### What is expected
For the entries below, the expected answer is the line with "For every named", the line with "Liczba kości (537, 93)", and every line between them, exactly as written, and nothing more.

---- Input for this task

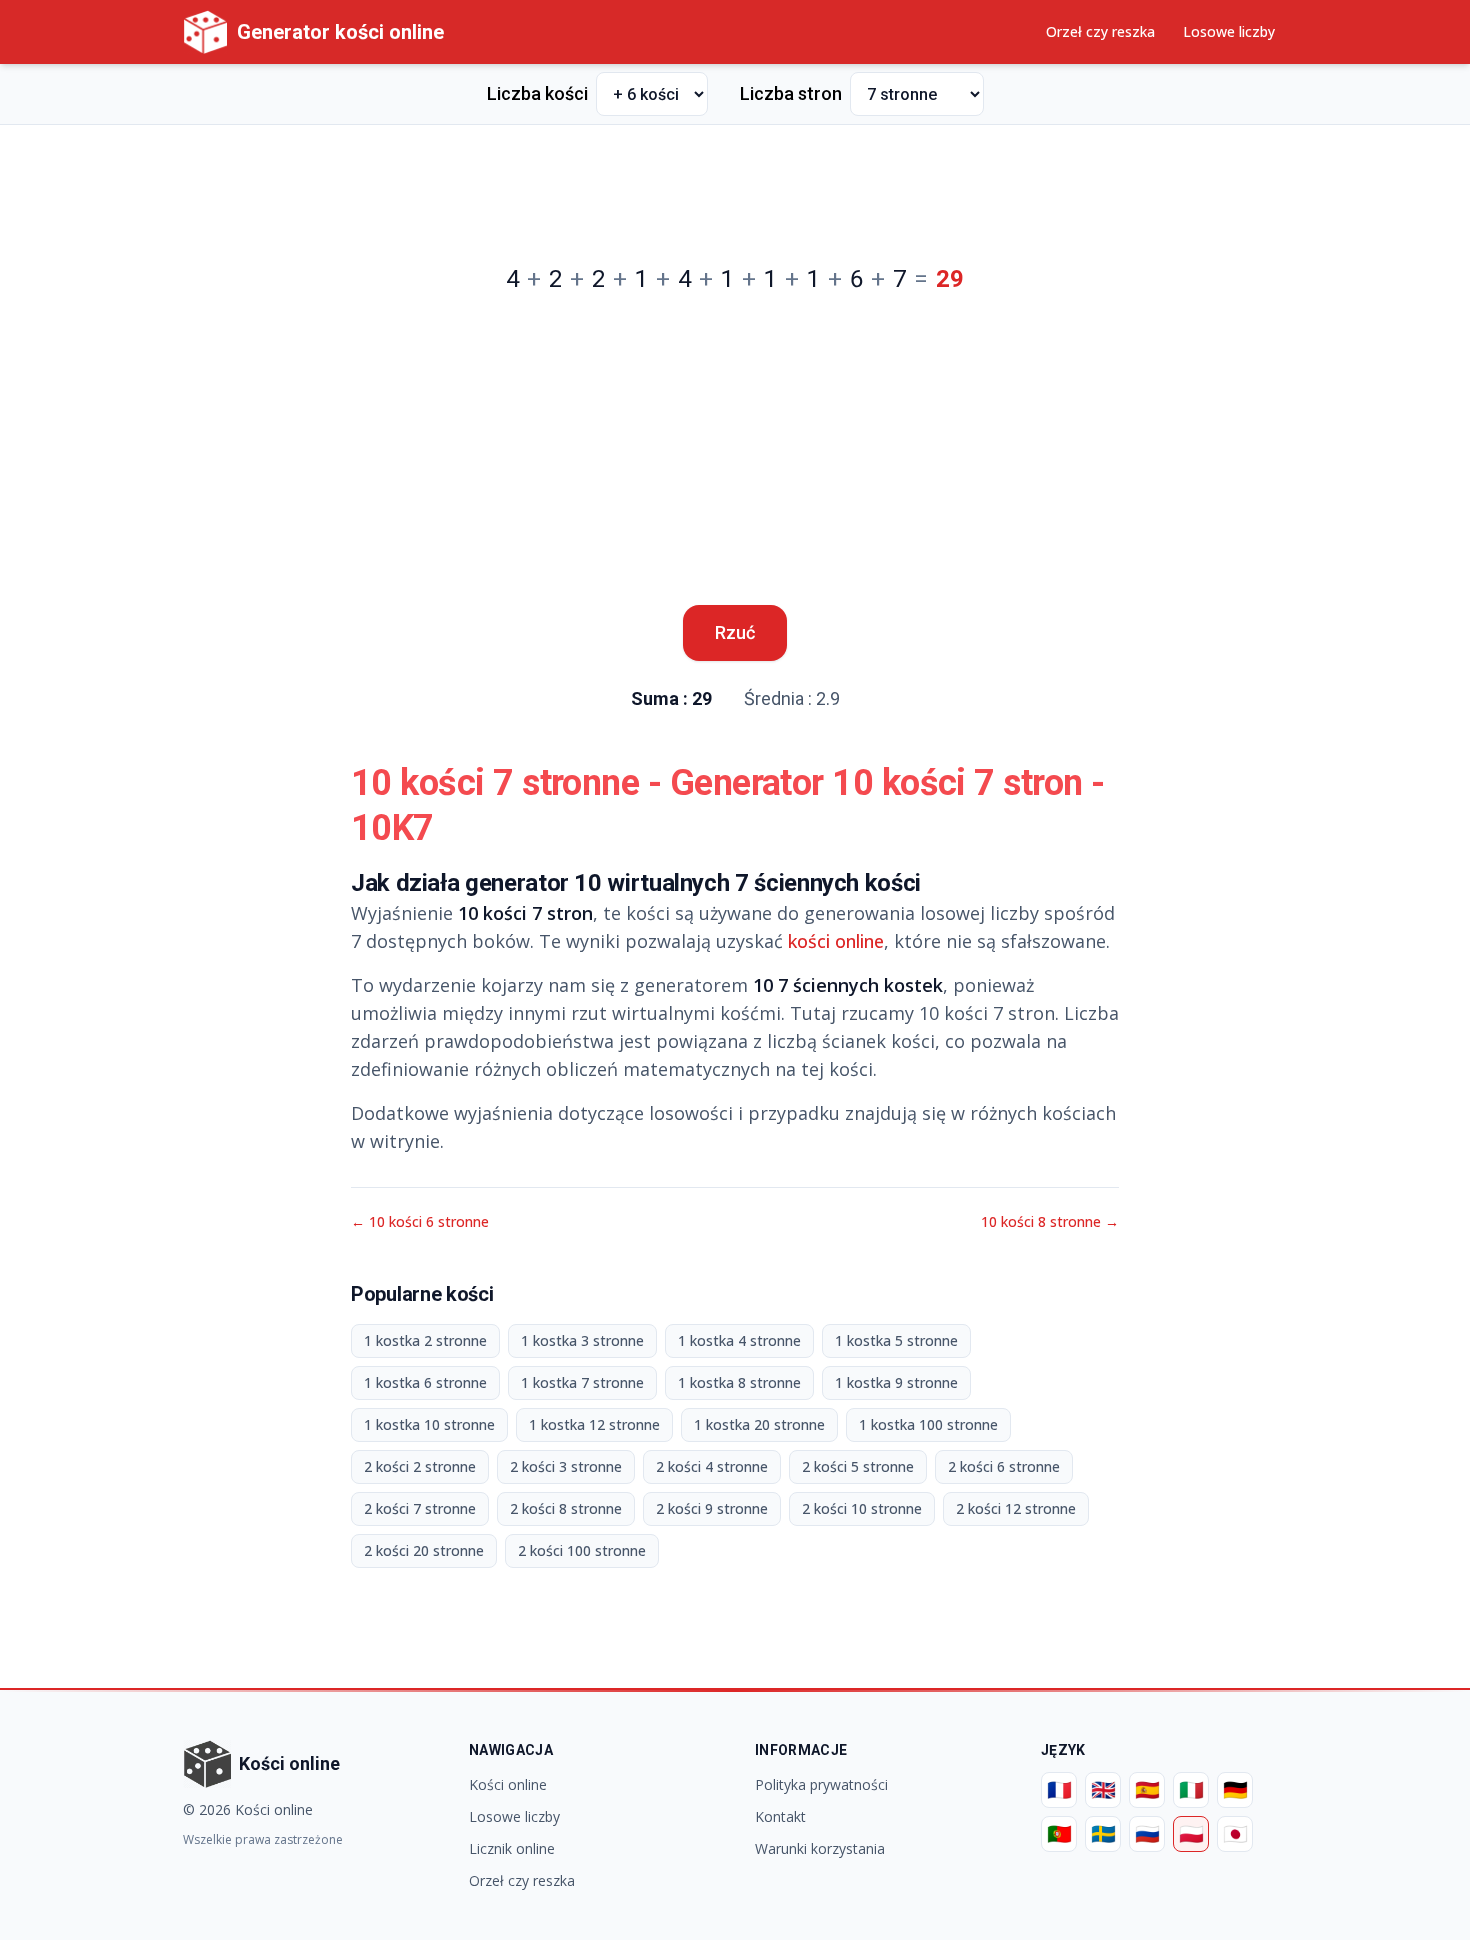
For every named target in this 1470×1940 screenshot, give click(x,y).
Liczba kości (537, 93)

--------
---- Input for this task

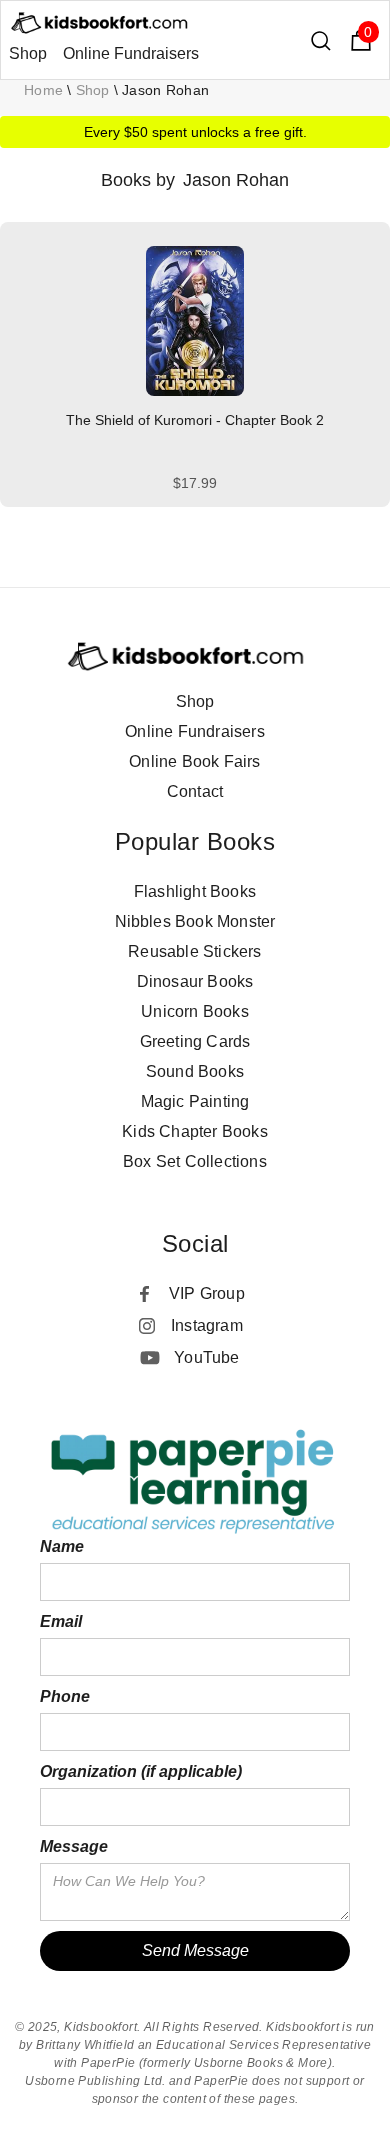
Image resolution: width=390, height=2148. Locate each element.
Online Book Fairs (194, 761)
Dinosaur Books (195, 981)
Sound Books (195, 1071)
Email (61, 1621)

--------
---- Input for this task

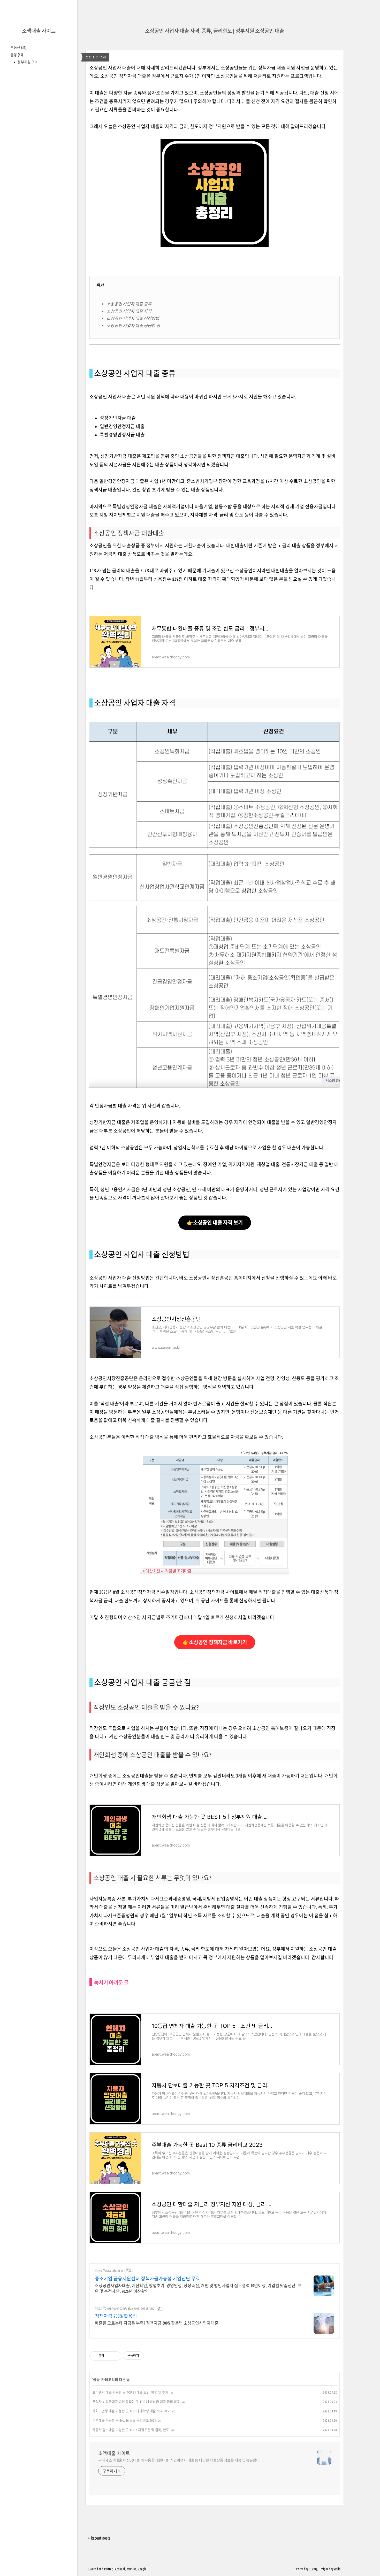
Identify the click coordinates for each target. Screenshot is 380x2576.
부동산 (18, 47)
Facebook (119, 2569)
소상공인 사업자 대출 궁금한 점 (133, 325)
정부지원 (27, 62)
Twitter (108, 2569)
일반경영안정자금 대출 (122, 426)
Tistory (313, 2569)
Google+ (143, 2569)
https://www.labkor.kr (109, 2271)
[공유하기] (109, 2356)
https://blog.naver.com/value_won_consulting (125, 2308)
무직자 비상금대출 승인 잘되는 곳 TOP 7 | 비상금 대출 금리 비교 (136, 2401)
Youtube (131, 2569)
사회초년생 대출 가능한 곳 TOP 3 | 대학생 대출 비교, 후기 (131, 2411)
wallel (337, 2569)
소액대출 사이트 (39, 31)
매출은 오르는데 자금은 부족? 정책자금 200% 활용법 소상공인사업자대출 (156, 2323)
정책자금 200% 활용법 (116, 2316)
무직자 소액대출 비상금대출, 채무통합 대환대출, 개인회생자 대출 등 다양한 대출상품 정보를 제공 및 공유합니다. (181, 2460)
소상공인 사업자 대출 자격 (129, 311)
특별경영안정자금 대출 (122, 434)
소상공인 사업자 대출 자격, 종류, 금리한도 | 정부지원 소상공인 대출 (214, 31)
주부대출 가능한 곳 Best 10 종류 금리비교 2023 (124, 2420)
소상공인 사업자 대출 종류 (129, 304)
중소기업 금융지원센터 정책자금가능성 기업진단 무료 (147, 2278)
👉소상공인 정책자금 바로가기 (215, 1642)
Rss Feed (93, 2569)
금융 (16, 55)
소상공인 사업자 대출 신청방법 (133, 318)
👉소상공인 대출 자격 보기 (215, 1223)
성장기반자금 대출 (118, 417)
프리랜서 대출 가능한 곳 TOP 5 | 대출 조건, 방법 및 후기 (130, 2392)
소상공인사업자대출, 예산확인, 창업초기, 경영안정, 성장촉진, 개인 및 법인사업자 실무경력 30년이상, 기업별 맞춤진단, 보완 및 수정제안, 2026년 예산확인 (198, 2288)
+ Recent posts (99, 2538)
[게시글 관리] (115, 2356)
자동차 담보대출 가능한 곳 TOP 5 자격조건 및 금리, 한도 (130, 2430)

--------

### Task answer
For every named target in this 1470×1940 screenshot, give click(x,y).
Liczba kości (537, 93)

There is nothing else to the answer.